* [EXERCISE DETAILS]:
Please rewrite the entries as a numbered list with blank lines left out, starting at the beginning of the entries and stopping after the line that contains "Action: click(456, 450)".

* [GIVEN INFORMATION]:
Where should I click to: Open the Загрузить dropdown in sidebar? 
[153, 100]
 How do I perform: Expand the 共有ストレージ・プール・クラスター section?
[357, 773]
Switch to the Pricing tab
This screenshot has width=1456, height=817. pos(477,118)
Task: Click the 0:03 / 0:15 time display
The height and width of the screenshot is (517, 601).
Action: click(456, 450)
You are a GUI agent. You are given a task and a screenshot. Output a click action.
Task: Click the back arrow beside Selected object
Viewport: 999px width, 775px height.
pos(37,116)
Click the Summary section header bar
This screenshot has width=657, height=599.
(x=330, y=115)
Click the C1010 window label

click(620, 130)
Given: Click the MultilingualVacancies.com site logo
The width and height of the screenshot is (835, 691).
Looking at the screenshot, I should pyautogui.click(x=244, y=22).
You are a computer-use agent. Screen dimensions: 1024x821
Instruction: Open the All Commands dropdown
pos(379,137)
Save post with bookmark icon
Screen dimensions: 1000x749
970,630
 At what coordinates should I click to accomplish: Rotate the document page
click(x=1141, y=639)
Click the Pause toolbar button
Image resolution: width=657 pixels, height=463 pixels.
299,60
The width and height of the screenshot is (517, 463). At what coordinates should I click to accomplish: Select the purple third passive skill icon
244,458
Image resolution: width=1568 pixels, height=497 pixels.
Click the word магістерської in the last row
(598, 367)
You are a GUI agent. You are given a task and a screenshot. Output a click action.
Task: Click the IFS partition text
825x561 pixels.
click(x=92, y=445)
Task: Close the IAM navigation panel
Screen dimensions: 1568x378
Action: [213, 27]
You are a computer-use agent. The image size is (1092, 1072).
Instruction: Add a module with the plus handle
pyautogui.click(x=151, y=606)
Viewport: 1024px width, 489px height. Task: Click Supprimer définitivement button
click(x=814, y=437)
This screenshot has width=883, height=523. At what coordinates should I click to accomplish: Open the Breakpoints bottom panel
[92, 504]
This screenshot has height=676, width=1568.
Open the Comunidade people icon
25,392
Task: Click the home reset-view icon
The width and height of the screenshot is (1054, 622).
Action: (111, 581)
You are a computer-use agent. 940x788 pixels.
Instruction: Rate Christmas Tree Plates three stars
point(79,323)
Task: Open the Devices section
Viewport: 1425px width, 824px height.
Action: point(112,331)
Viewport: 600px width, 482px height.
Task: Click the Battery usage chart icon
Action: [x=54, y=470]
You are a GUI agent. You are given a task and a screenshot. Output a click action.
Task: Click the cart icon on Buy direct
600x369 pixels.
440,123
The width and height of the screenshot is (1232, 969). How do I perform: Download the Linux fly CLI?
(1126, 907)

* [WRITTEN ANSWER]:
1. Where should I click to: Open the Загрузить dropdown in sidebar? 
2. [153, 100]
3.  How do I perform: Expand the 共有ストレージ・プール・クラスター section?
4. [357, 773]
5. Switch to the Pricing tab
6. This screenshot has width=1456, height=817. pos(477,118)
7. Task: Click the 0:03 / 0:15 time display
8. The height and width of the screenshot is (517, 601).
9. Action: click(456, 450)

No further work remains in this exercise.